В апреле 1970-го, на 100-летие со дня рождения Ленина, меня принимали в пионеры. Репетировали долго, потому что мероприятие это должно было состояться на торжественном собрании, в присутствии практически всего личного состава городка. От всего этого становилось даже волнительно. А через месяц мне стукнуло 10. За стадионом устроили огромный пионерский костер. Мой день рождения, по счастливой случайности, совпал с днем рождения Пионерской организации Советского Союза. А так как это был год столетия Ленина, мероприятие было грандиозным. Ребята в белых рубашках с красными галстуками, пионерские речёвки, песни не умолкали до позднего вечера. Костер пылал высоченный, прямо в черное небо выбрасывая снопы искр. А мне казалось, что все это для меня. И я был по-настоящему счастлив.

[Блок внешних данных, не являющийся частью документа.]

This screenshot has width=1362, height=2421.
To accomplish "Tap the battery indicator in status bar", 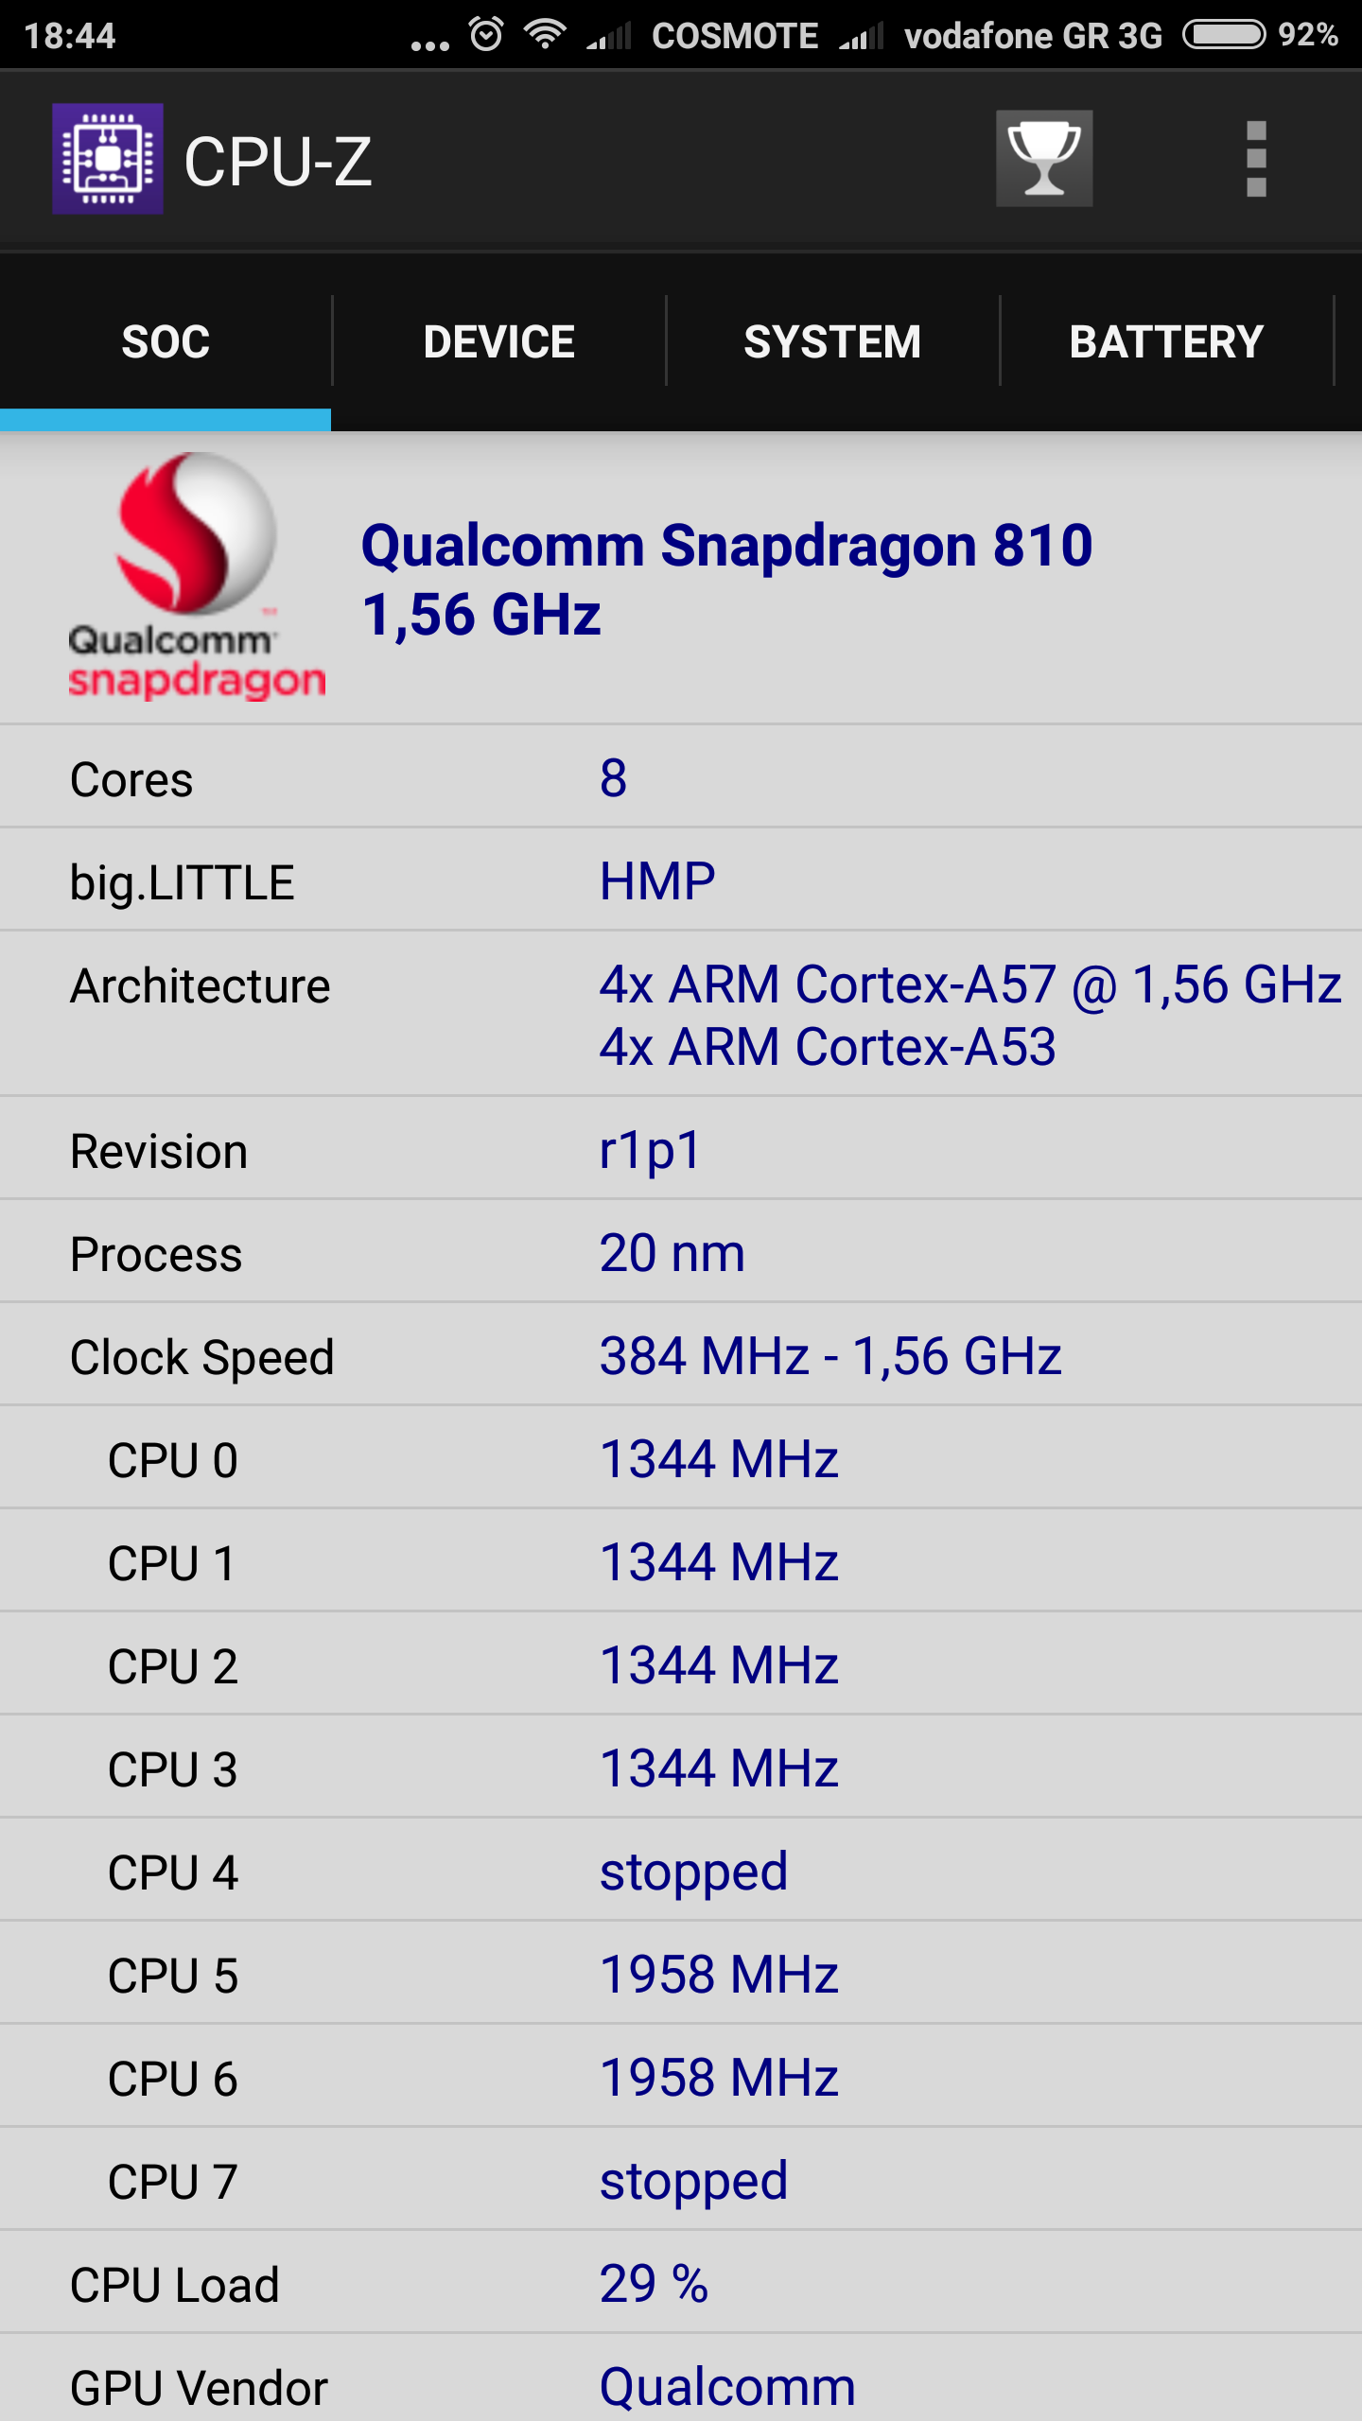I will click(x=1224, y=35).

В шестом–седьмом классах пристрастился к чтению. Пристрастился – слабо сказано. Доходило до того, что на художественную литературу (учебная, надо понимать, в эту категорию не входила по умолчанию) накладывали запрет. Тогда я шел, как бы, спать, залезал под одеяло, доставал из-под подушки книгу, из-под матраса фонарик и читал до упоения, пока в один прекрасный вечер не был застукан за этим увлекательным занятием. Слишком восторженно погрузился в мир персонажей книги. Родителям стало подозрительно, что я ухожу спать в десять, даже не досмотрев кино по второй программе и, как видно, решили проверить. В комнате, как полагается в вечернее время суток, темно, но одеяло, по всей видимости, предательски просвечивало. Я так увлекся, что обратил внимание на фактор её (одеяла) отсутствия не сразу, а по истечении чуть ли не минуты, когда батя, отойдя от столбняка, сказал что-то для меня малоприятное. Пододеяльные чтения были прекращены, но зрение себе испортить я все-таки успел.

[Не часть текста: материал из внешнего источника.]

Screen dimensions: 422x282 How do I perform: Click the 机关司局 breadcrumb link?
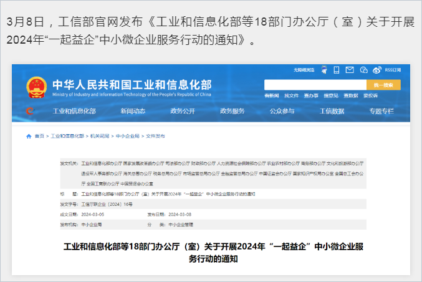(x=99, y=136)
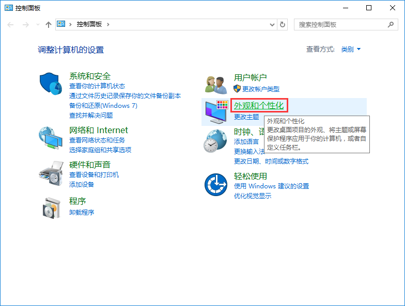Expand the 类别 view-by dropdown
405x306 pixels.
(351, 50)
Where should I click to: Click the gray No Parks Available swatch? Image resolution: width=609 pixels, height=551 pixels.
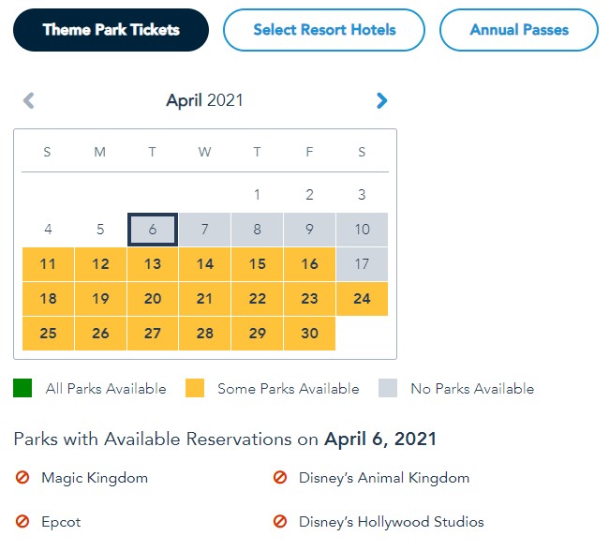pos(388,388)
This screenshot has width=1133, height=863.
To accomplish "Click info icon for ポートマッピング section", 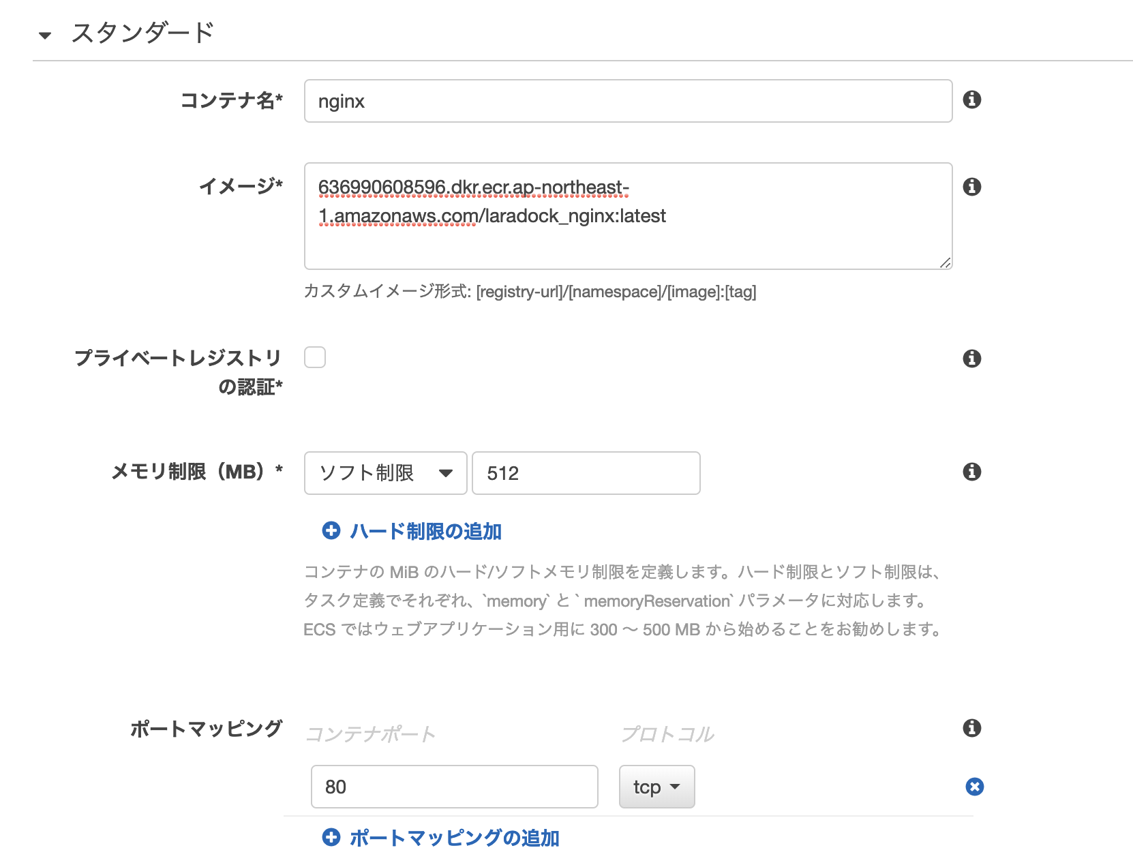I will (x=971, y=728).
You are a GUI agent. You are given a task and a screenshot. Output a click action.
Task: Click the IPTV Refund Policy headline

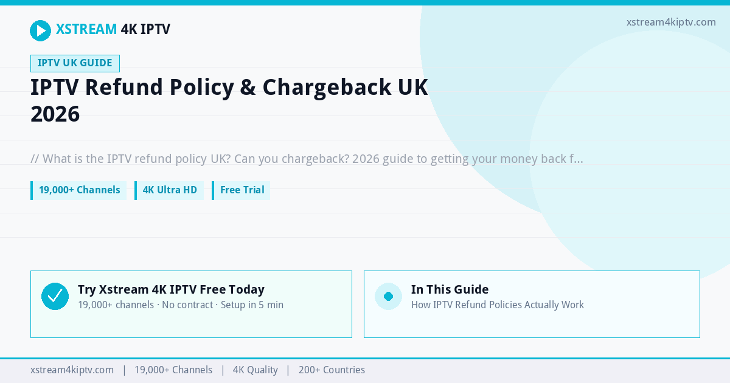[229, 100]
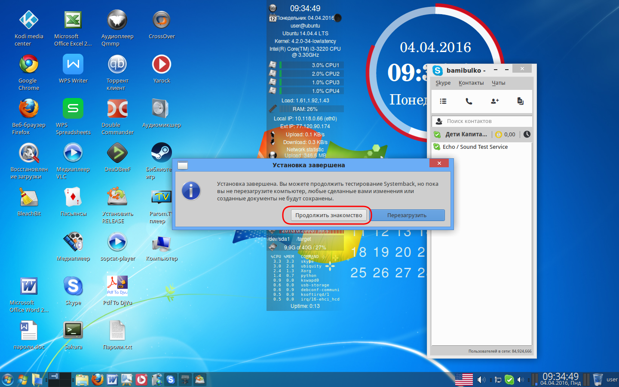Click the Продолжить знакомство button
The width and height of the screenshot is (619, 387).
pyautogui.click(x=329, y=215)
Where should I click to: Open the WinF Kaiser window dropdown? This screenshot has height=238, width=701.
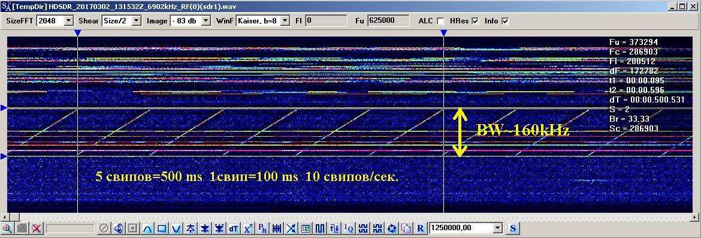pos(285,20)
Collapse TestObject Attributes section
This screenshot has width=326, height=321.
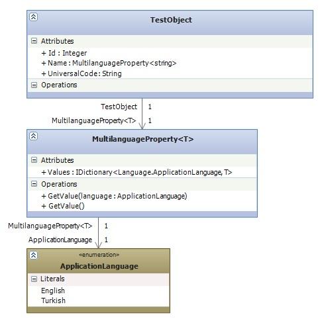coord(34,40)
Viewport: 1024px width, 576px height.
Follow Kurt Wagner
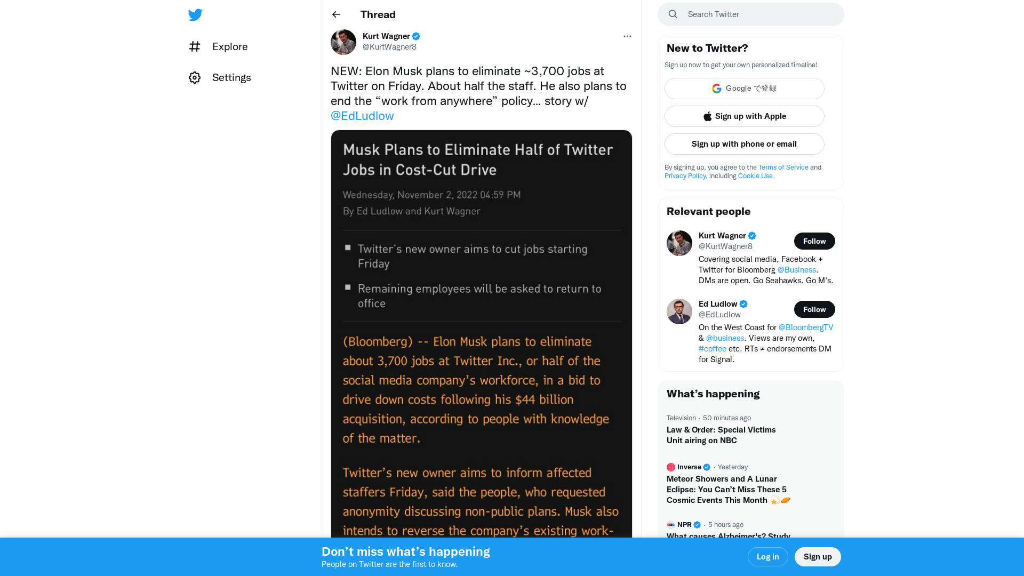[814, 241]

В это самое время увлекся индейцами. Самозабвенно. Перечитал все, что можно было найти в гарнизонной библиотеке. А началось все с того, что в книжном магазине города Рыбное совершенно случайно на одном из стеллажей увидел книгу Фенимора Купера «Последний из могикан» и уломал маму эту книгу приобрести. Она тоже очень любила читать, книги ценила, поэтому отказывать не стала, хоть книга по тем временам была довольно дорогая: целых 3 руб.50коп.
Вторая книга, захватившая без остатка, повесть индейца-полукровки Сат-Ока «Земля Соленых Скал» о жизни и приключениях индейских мальчишек из племени шеванезов. Мы в наших играх стали шеванезами, да и ландшафт соответствовал: леса, болота – та же романтика.